With the help of the dopplerometry procedure, cardiac activity is assessed, it is determined at what speed the blood flow moves in the blood vessels of the placenta and the baby.

With the help of CTG, the degree of reactivity of the cardiovascular system and the presence of hypoxia are determined.

There are two invasive ways to assess fetal position. Amniocynthosis - when the amniotic sac is pierced and the amniotic fluid is taken for analysis. This allows you to set the measure of bilirubin, and at the same time - very accurately assess the condition of the fetus.

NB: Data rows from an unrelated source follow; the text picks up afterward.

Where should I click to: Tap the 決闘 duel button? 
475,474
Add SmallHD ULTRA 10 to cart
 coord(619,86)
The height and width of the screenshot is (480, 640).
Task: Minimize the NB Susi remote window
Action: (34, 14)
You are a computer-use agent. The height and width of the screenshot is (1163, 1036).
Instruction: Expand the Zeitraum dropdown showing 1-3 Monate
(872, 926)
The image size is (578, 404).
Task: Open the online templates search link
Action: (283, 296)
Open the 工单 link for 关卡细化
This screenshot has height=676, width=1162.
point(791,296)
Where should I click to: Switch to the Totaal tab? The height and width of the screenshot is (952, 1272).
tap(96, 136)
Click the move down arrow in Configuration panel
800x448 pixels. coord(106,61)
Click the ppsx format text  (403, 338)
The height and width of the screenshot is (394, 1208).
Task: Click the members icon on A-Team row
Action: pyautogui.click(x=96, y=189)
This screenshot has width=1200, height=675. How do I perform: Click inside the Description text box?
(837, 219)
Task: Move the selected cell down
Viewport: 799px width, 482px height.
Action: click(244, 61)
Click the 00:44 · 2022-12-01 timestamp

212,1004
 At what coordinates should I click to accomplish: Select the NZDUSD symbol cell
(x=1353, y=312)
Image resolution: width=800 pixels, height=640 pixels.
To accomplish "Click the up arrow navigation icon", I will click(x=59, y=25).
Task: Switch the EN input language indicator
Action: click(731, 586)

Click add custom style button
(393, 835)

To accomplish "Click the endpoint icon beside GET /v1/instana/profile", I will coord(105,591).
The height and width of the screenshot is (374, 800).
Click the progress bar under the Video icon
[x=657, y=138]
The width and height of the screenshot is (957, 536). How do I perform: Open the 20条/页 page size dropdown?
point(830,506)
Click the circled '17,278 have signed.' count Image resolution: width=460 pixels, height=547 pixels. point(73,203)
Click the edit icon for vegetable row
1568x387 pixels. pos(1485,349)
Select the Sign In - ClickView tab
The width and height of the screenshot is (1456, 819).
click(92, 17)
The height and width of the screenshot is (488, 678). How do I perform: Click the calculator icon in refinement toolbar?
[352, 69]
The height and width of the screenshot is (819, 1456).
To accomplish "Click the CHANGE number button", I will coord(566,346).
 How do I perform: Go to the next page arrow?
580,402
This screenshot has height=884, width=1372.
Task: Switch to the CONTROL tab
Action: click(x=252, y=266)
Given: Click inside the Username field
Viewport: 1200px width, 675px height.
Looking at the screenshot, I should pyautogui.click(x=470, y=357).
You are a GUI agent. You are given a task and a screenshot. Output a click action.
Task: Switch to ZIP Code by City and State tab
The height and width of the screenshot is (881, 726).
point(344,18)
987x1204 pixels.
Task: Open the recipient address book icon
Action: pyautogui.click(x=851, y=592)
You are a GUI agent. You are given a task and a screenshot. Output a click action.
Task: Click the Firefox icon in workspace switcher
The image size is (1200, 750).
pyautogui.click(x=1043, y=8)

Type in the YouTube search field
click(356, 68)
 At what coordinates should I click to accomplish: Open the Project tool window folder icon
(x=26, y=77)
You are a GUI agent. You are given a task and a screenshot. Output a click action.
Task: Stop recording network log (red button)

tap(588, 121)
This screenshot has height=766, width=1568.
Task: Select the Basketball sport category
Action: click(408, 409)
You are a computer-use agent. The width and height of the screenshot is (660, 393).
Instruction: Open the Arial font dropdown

Cordocentosis - when the umbilical cord is pierced and blood is taken for analysis. This method is even more accurate. With its help, a blood transfusion is done to the fetus.
Like amniocentesis, this method is quite unsafe. It also leads to complications, causes the risk of developing a hematoma on the umbilical cord.

How to treat Rh conflict during pregnancy

Blood transfusion to a child is the only effective method of treating Rhesus conflict during pregnancy. This is a rather dangerous operation, but it significantly improves the condition of the fetus.